Morus alba: Common mulberry

Family: Moraceae
Common name: White mulberry, Common mulberry, Russian mulberry, Silkworm mulberry

A medium-sized, heavily branched tree with long drooping stems, Mulberry trees are mainly used to provide leaves for silkworms. But the tree is also popular in gardens for its delicious fruits and lovely green foliage.

Mulberry trees can grow to a height of 20-30 meters with a spreading crown and slender but woody branches. These trees can live for 100-125 years yielding an abundance of fruits each year.

The leaves are 20-25 cms long, light green when tender turning dark green with age, severely toothed around the edges. These leaves are used as food for silkworm rearing, making the tree very valuable.

Some mulberry trees are monoecious bearing both male and female flowers, but most trees are dioecious bearing only male or female flowers. Flowers are small and borne in clusters on the axil, the angle between leaves and the stem. These flowers are inconspicuous, greenish-white in color, and formed as catkins or spikes. Mulberry fruits are formed from a cluster of flowers, technically called aggregate fruits.

Fruits are 2-4 cms long, initially greenish-white in color, gradually turning pink, red, and then deep red or purple when they ripen. Young fruits are very tart, ripe ones deliciously sweet with a grainy mouthfeel from the tiny seeds embedded inside.

Mulberry fruits are eaten by small birds, bats and squirrels who help disperse the seed. Ripe fruits are eaten raw or used to make juices, jams, jellies, preserves, and even mulberry wine. Dried fruits are considerably sweeter and used as substitutes for raisins.

Mulberry trees grow very quickly in warm tropical weather and good sunlight, yielding fruits from 1st or 2nd year of growth. They are deciduous in cold, frosty weather, but stays evergreen in tropical countries, bearing fruit from May till August.

Related species are Morus rubra or the red mulberry that’s common in North America, about 20 meters tall bearing dark red or purple fruits; and Morus nigra or black mulberry bearing purple-black fruits. Morus alba ‘Pendula’ with weeping long foliage is used as an ornamental tree in gardens.
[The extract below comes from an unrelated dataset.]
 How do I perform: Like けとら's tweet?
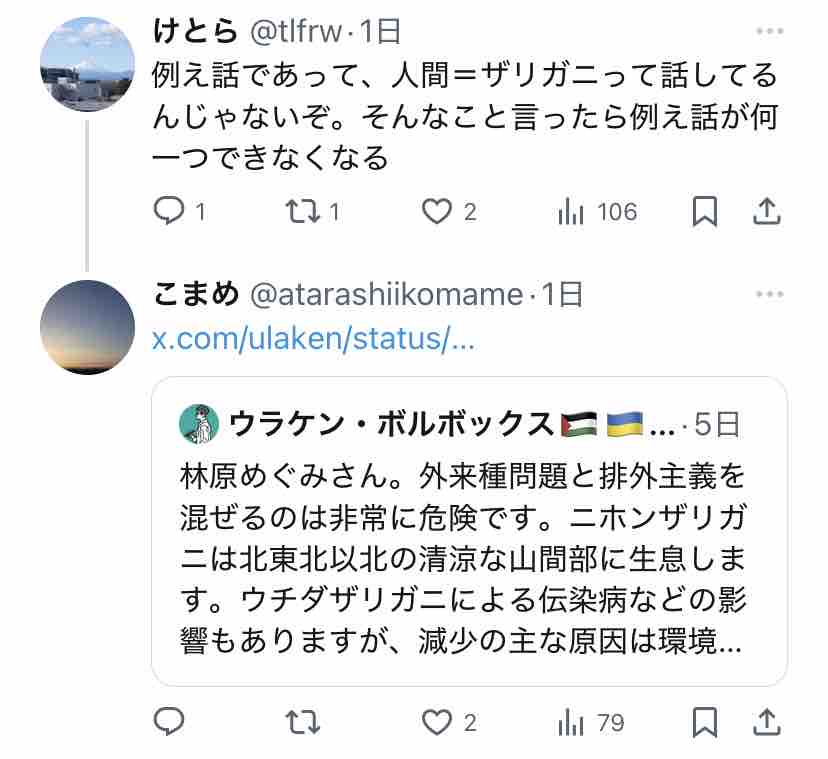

Mulberries have some medicinal uses in the treatment of tetanus, elephantiasis, nosebleeds, colds, eye infections, influenza, hypertension, rheumatic pains, toothaches, kidney diseases, diabetes, asthma, bronchitis, cough, worms and bacterial infections.

Tender leaves and stems are cooked as vegetables, but are mainly used as famine food. The fruits contain carbohydrates and fiber, as well as trace amounts of vitamins and minerals. Bark fiber from young trees is used to making paper and clothing.

Dye from mulberry fruits are used to dye clothes and wool, red or purple. Twigs can be used to make baskets. Wood is reasonably sturdy and used to make small furniture, agricultural tools, and handles.

Propagation is through seeds and stem cuttings.